Summer Dress Codes & Male Oppression

If you are not helicoptering your way to the Hamptons on summer Friday afternoons, you are probably a worker bee who takes the subway to work. Summer in NYC is an extreme sport. How do you dress for it? Subway platforms hit 100+. Street pavements melt. Shoes stick to sidewalks. Sun ricochets off glass buildings.

Thankfully, most offices have summer dress codes. Women, as I see it, are the primary beneficiaries. Skirts, sandals, sleeveless blouses, and capri pants all fall within the bounds of acceptable attire. They are breezy, light, and carefree.
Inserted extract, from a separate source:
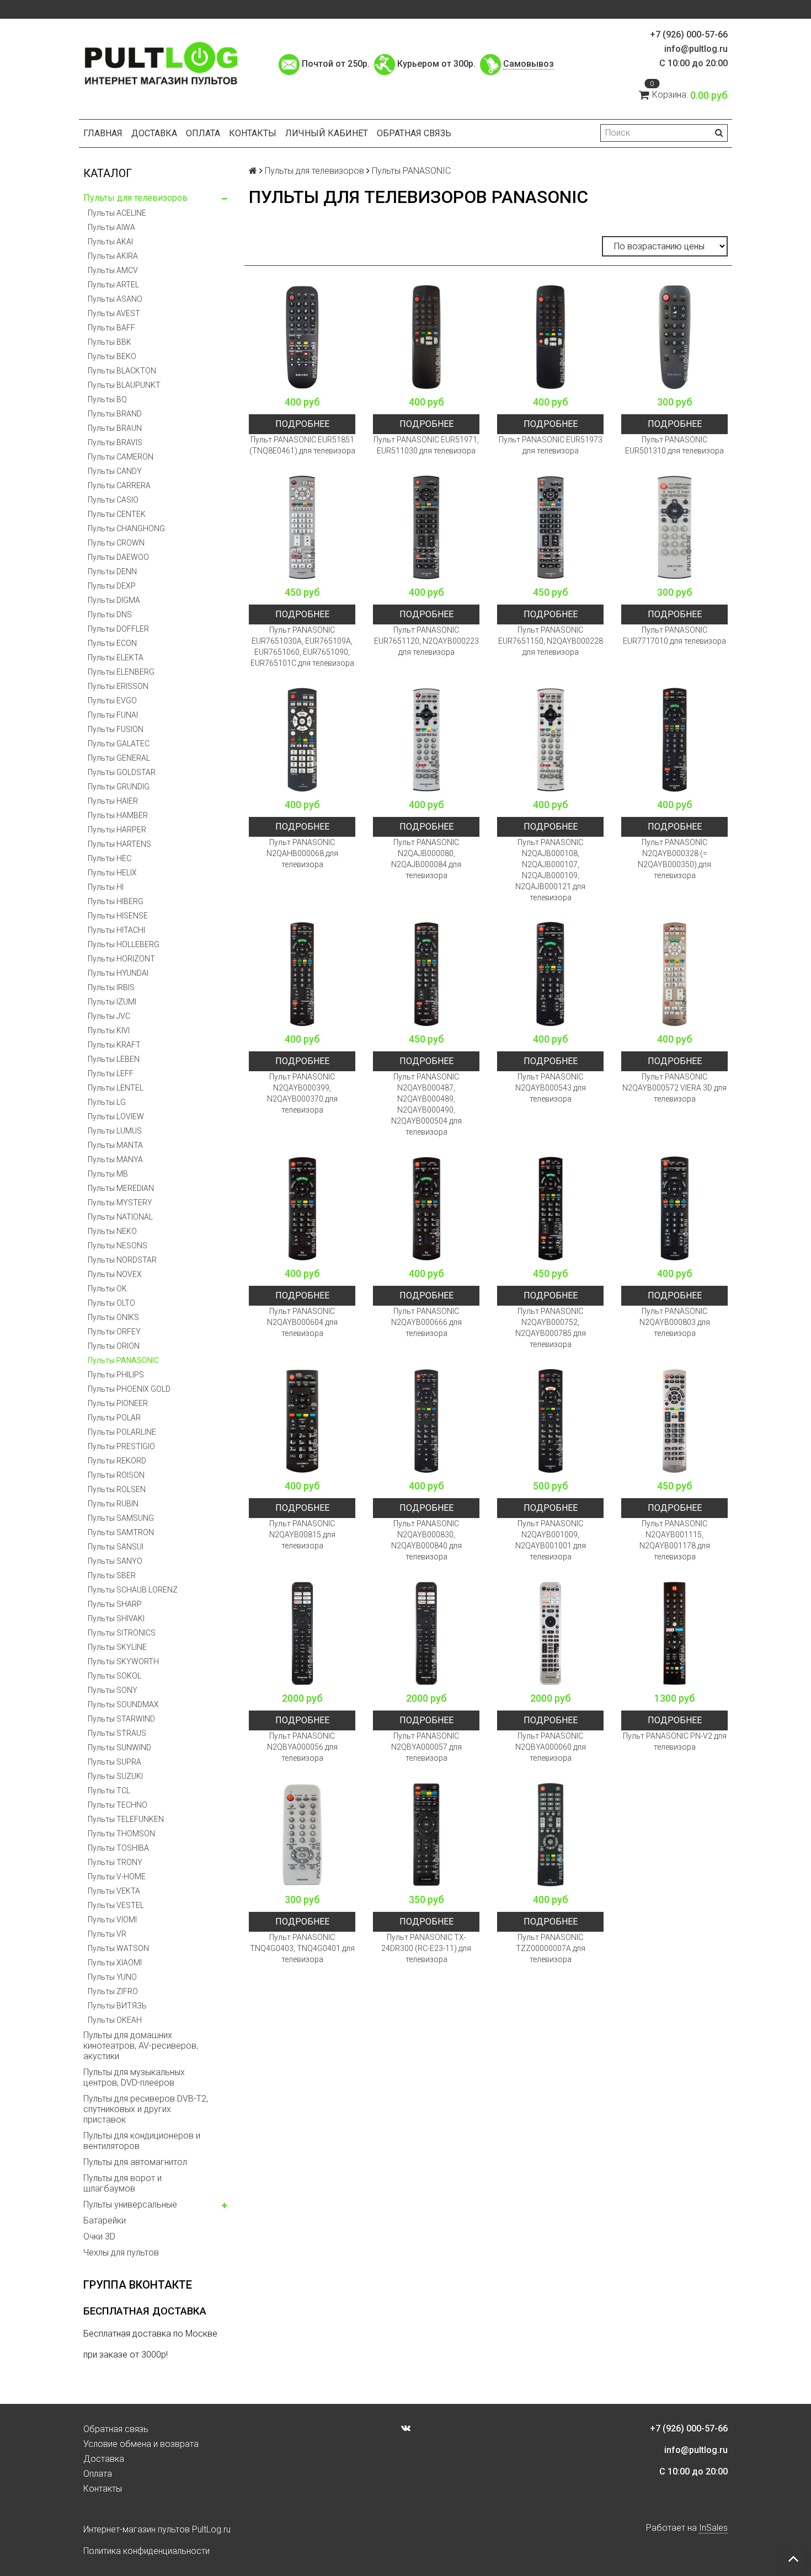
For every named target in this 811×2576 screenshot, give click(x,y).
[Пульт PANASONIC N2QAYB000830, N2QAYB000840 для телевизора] (426, 1420)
But men’s clothing options are more limited. Suit and tie are the only thing that will do for a client meeting. And today’s men’s suits are strongly tailored and fitted. Breathing room there is not. I feel really bad for men. Some days I even offer to give up my seat on the subway for them.

As a hedge against poor summer workplace fashion choices, Adecco surveys people about what they consider inappropriate attire in the workplace.

The list includes:

  • Shorts – 59% of respondents
  • Ripped Jeans or Jeans With Holes – 79% of respondents
  • Flip Flops – 76% of respondents
  • Strapless Tops or Dresses – 72% of respondents
  • Backless Tops or Dresses – 72% of respondents
  • Short Skirts/Mini-Skirts – 69% of respondents
  • Hoodies – 65% of respondents
  • Leggings – 49% of respondents
  • White Socks With Black Shoes – 47% of respondents
  • Sneakers – 44% of respondents

Career consultants and HR professionals also weigh in on the discussion of dress. “Dress for the job you want, not the one you have” or “You work how you dress.” So they advise caution when picking out summer casual clothing.
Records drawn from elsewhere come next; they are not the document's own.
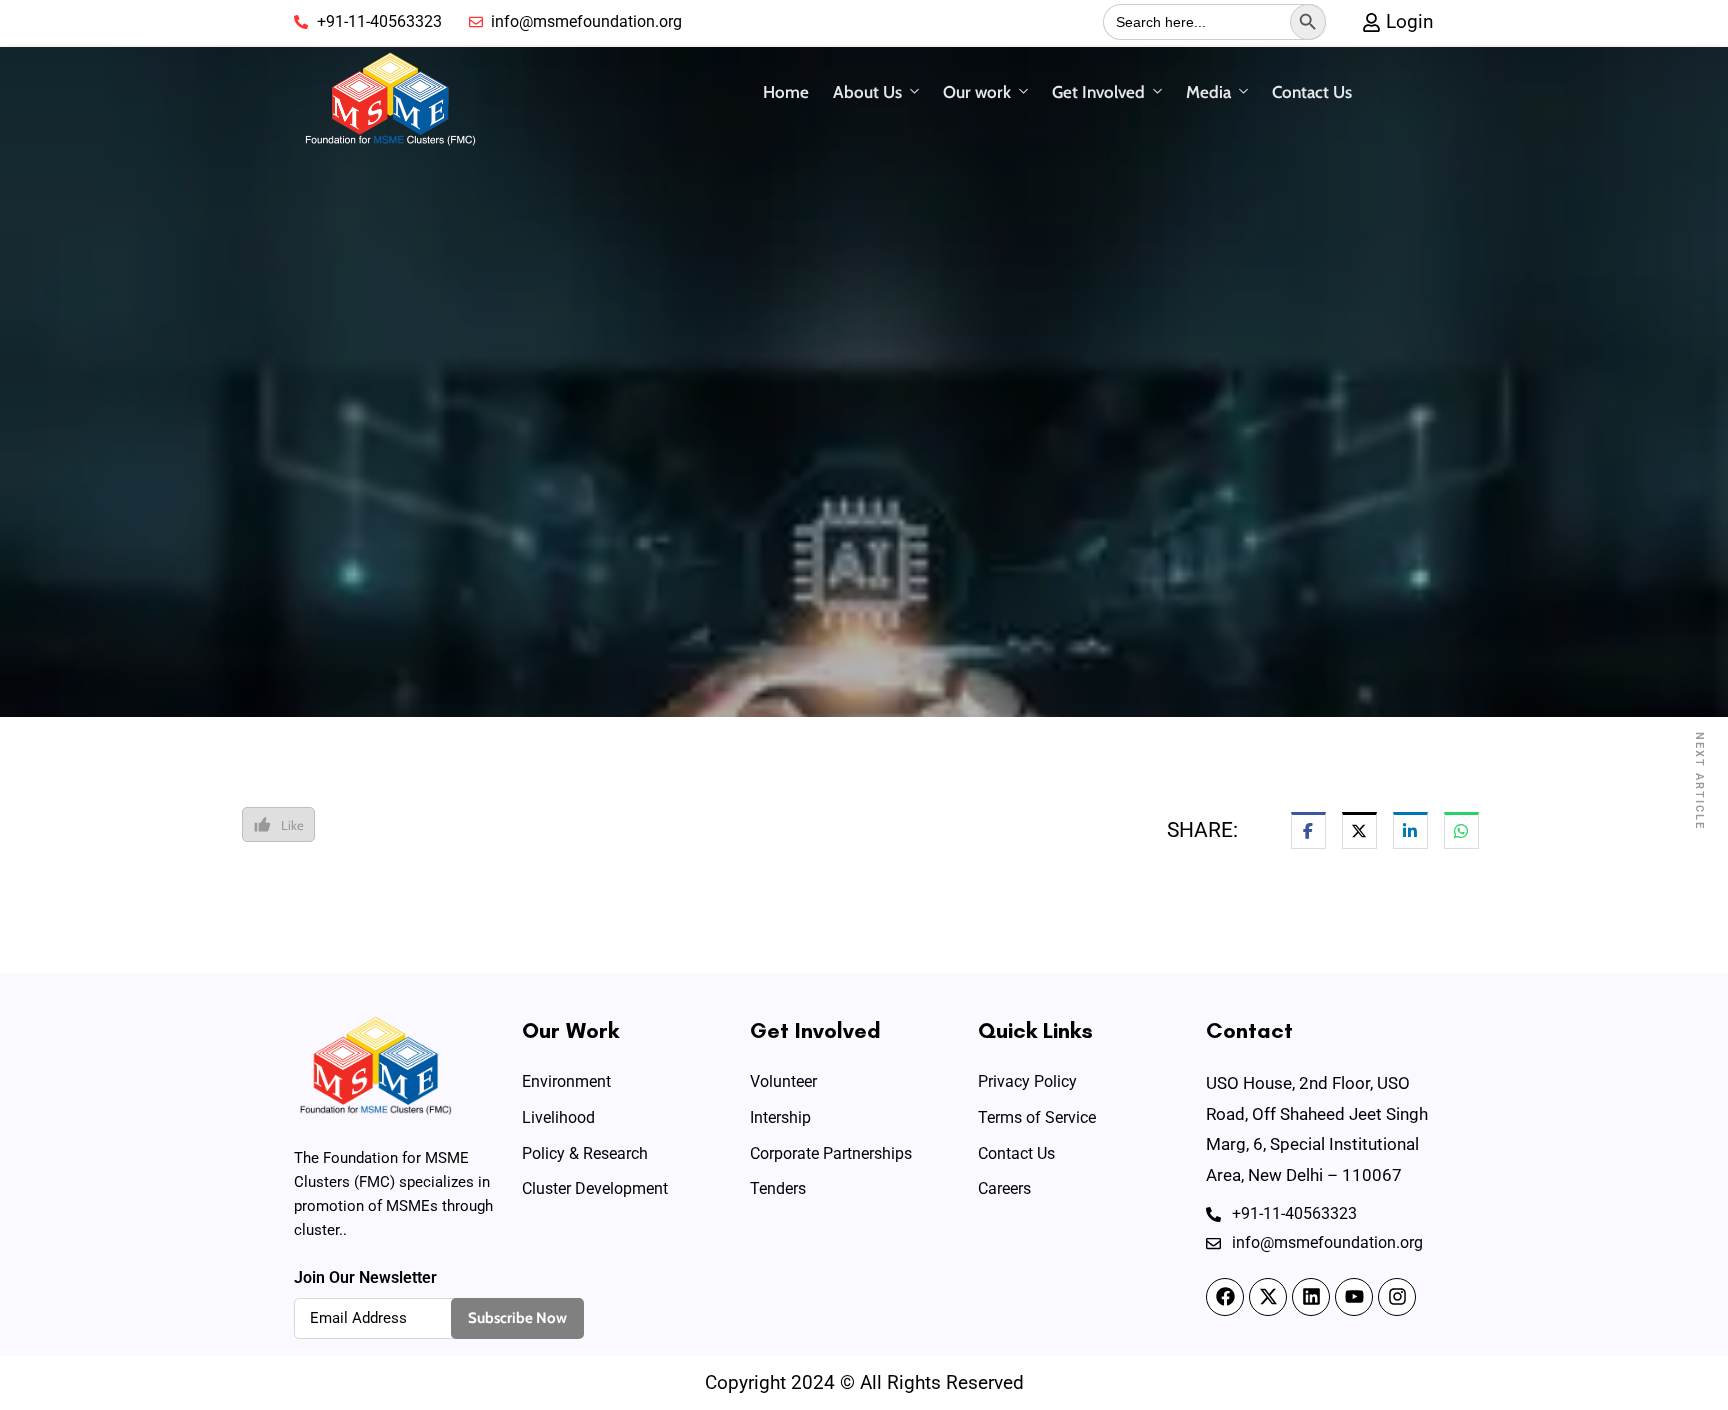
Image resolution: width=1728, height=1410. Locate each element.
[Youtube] (1354, 1297)
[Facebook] (1225, 1297)
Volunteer (783, 1081)
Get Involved (1098, 92)
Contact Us (1312, 92)
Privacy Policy (1027, 1081)
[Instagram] (1397, 1297)
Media (1208, 92)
But something absent from the discussion is that no matter how men and women dress, gender pay gaps stubbornly remain.

Adecco shows us this in a clever chart detailing men and women’s fashion by decade as well as their salary since the 1950’s.

You know what? Women’s salaries lag far behind men’s, no matter the decade. Women made the most headway between the 80’s and 90’s (going from 60 to 72 cents for every dollar a man earned). This was when women’s fashion shifted from power suits to mix-and-match, tailored separates. But between the 50’s and 60’s women’s wages dropped from 64 cents to 61 cents. Is it because we weren’t wearing white gloves and hats to work? Women’s pay, like cullotes or puffy shouldered dresses, seems subject to the whims of fate, in a way that men’s pay is not.

Today we make the most we have since 1950, 73 cents for every dollar earned by a man. But last I checked we are doing the same jobs, at the same rates of productivity. So what gives? Is there an unspoken surcharge involved with a wider array of summer clothing choices for women? No economist I know has yet floated that theory, but it seems plausible.

Trying to explain the gender pay gap might be the equivalent of trying to explain UGG’s in summer or the rise of hobo-chic. One cannot do it.

So for now I will continue to pity men in suits in the summer. But maybe I won’t offer them my seat on the subway anymore.